**Страница:**
До сих пор, несмотря на дешевизну российских активов, продолжается отток капитала, за пять лет он составил примерно 20% годового ВВП. И он продолжается. Несмотря на то, что кризиса не стоит ожидать, несмотря на макроэкономическую стабильность, люди хорошо понимают, что здесь инвестировать опасно.

Сейчас в мире довольно активный тренд — предпринимательство. Скажите, насколько эта тема лежит в сфере ваших интересов?

Естественно, это важная тема. Когда я работал в EBRD, мы очень много, да и до сих пор, поддерживали малый бизнес во всех странах. Кроме России, в России мы не работаем с 2014 года. Осталось буквально несколько проектов, которые были начаты еще до этого, и на них по-прежнему выделяют деньги.

Например, это инвестиции в фонды Baring Vostok Capital. Хотя понятно, что ситуация с Майклом Калви, Филиппом Дельпале и их партнерами не вызывает оптимизма. Но в других странах мы много инвестируем в малый бизнес: и в Тунисе, и в Египте, и в Иордании, и в Украине, и в Беларуси, мы везде стараемся поддерживать предпринимателей и далеко не только технологических.

Если продолжать тему технологического предпринимательства, то насколько это ощутимый тренд для мировой экономики?

Везде, во всех странах правительства говорят: «Мы не хотим быть зависимыми только от обрабатывающей промышленности, мы хотим быть инновационным хабом». Все инновации не могут быть сделаны в Кремниевой долине. Потому что там ограниченное количество людей, недвижимость стоит бесконечно дорого.

**Что сделать:** Продублируйте страницу выше целиком, не меняя ни одного символа.

**Исходные данные:**
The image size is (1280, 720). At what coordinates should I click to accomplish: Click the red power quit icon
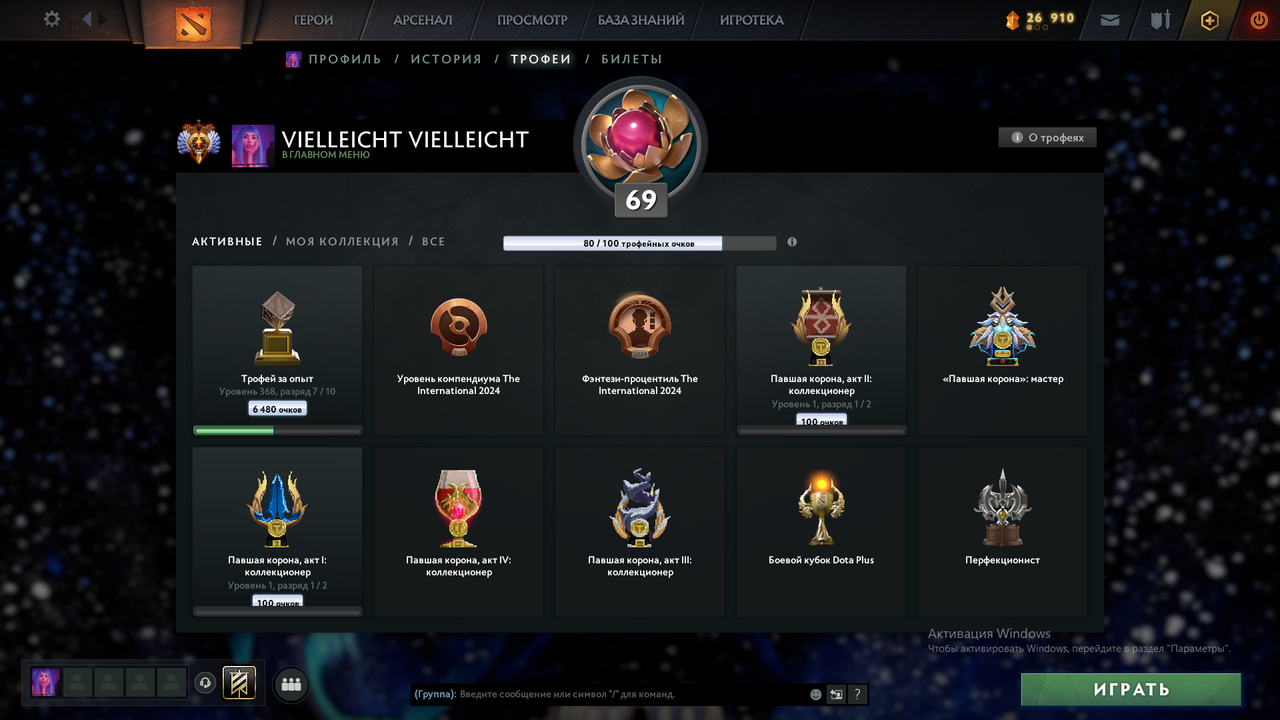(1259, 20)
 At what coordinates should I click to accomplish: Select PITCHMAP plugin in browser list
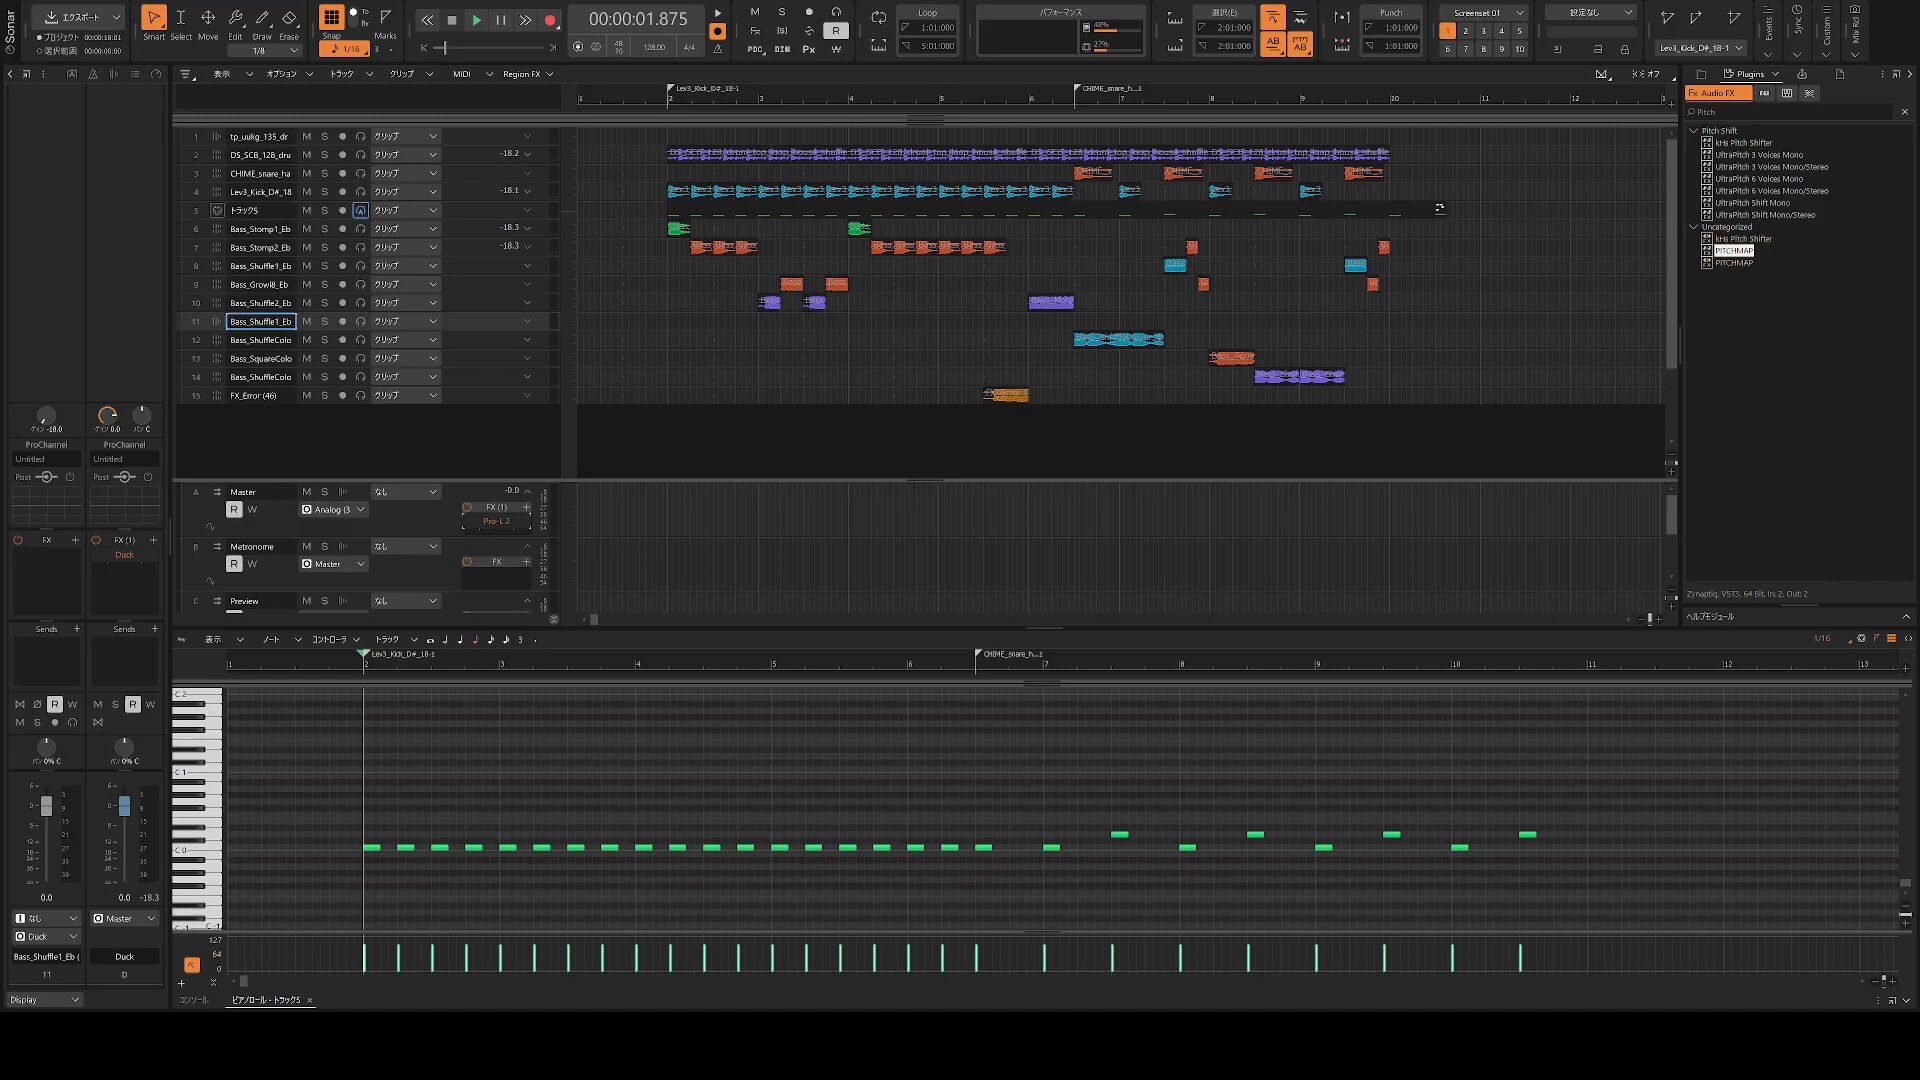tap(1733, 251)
...
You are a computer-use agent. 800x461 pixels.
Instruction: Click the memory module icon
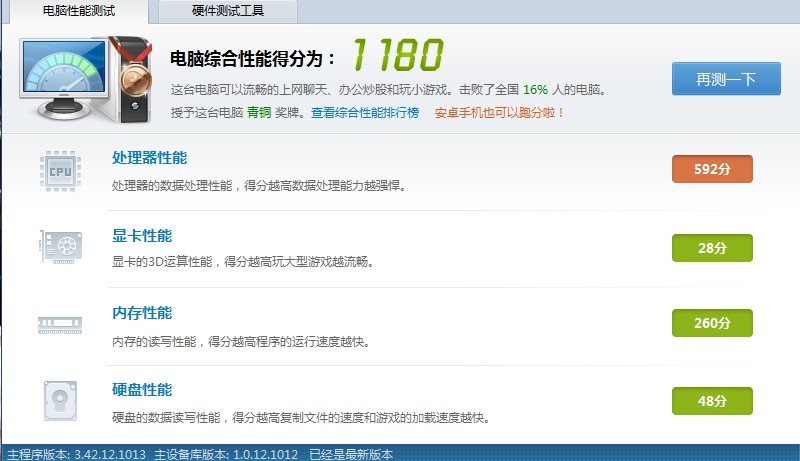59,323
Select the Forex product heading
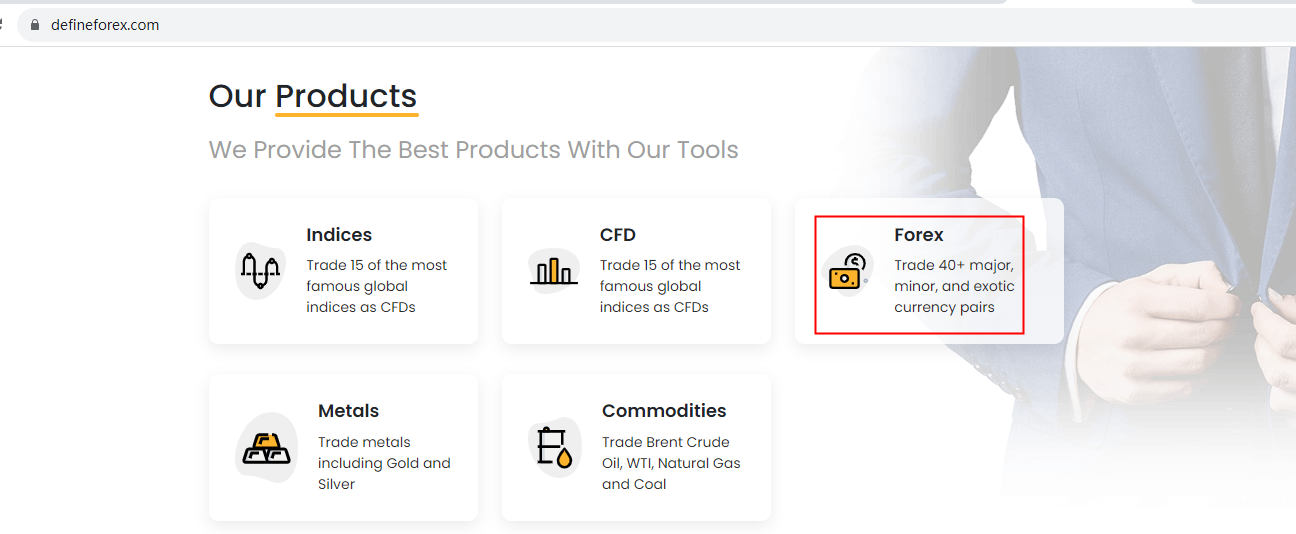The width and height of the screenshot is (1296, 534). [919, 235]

**Результат выполнения:**
До сих пор, несмотря на дешевизну российских активов, продолжается отток капитала, за пять лет он составил примерно 20% годового ВВП. И он продолжается. Несмотря на то, что кризиса не стоит ожидать, несмотря на макроэкономическую стабильность, люди хорошо понимают, что здесь инвестировать опасно.

Сейчас в мире довольно активный тренд — предпринимательство. Скажите, насколько эта тема лежит в сфере ваших интересов?

Естественно, это важная тема. Когда я работал в EBRD, мы очень много, да и до сих пор, поддерживали малый бизнес во всех странах. Кроме России, в России мы не работаем с 2014 года. Осталось буквально несколько проектов, которые были начаты еще до этого, и на них по-прежнему выделяют деньги.

Например, это инвестиции в фонды Baring Vostok Capital. Хотя понятно, что ситуация с Майклом Калви, Филиппом Дельпале и их партнерами не вызывает оптимизма. Но в других странах мы много инвестируем в малый бизнес: и в Тунисе, и в Египте, и в Иордании, и в Украине, и в Беларуси, мы везде стараемся поддерживать предпринимателей и далеко не только технологических.

Если продолжать тему технологического предпринимательства, то насколько это ощутимый тренд для мировой экономики?

Везде, во всех странах правительства говорят: «Мы не хотим быть зависимыми только от обрабатывающей промышленности, мы хотим быть инновационным хабом». Все инновации не могут быть сделаны в Кремниевой долине. Потому что там ограниченное количество людей, недвижимость стоит бесконечно дорого.